Research & Papers

LongAV-Compass benchmark evaluates minute-long audio-video generation across 3 modalities

284 test cases and 20+ metrics reveal where current systems fail at long-form AI video.

Deep Dive

Researchers introduce LongAV-Compass, a benchmark for minute-scale audio-visual generation. It covers text-to-audio-video (T2AV), image-to-audio-video (I2AV), and video-to-audio-video (V2AV) with 284 curated test cases. The evaluation framework combines MLLM-assisted scoring with metrics like DINO-v2 and ArcFace across 20+ dimensions—from segment quality to narrative coherence.
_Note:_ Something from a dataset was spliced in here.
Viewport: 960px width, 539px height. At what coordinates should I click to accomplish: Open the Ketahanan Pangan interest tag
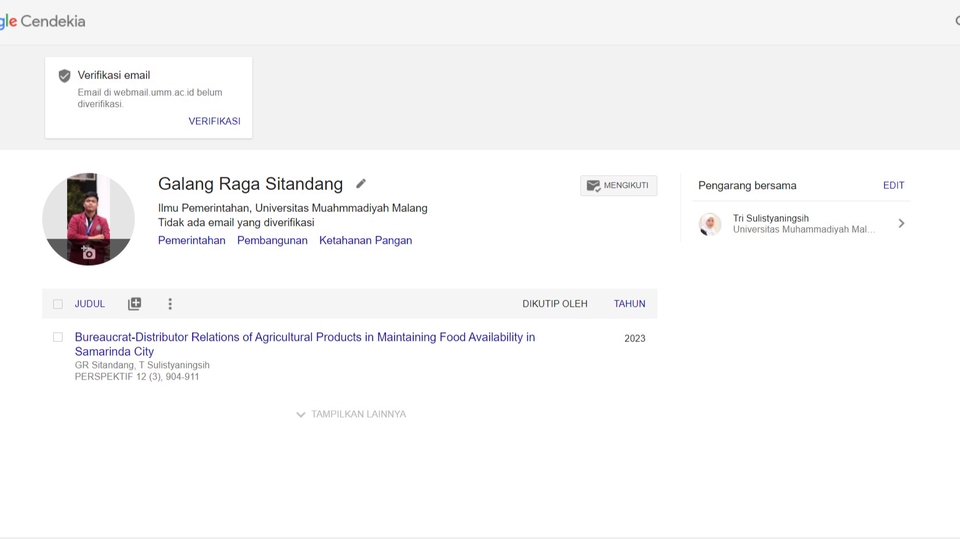[365, 240]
The benchmark includes experiments on 11 representative models together with human-alignment validation, providing a diagnostic testbed for analyzing limitations in sustaining coherent, semantically aligned, and temporally consistent minute-scale generation across diverse input modalities.

Key Points
  • 284 curated test cases across T2AV, I2AV, and V2AV modalities, categorized by scenario and complexity.
  • Unified evaluation using MLLM assistance plus DINO-v2, ArcFace, CLIP, and ImageBind across 20+ dimensions.
  • Tests on 11 models expose degradation in identity, narrative coherence, and synchronization over minute-long clips.

Why It Matters

Enables systematic evaluation of long-form AI video for applications in film, streaming, and immersive media.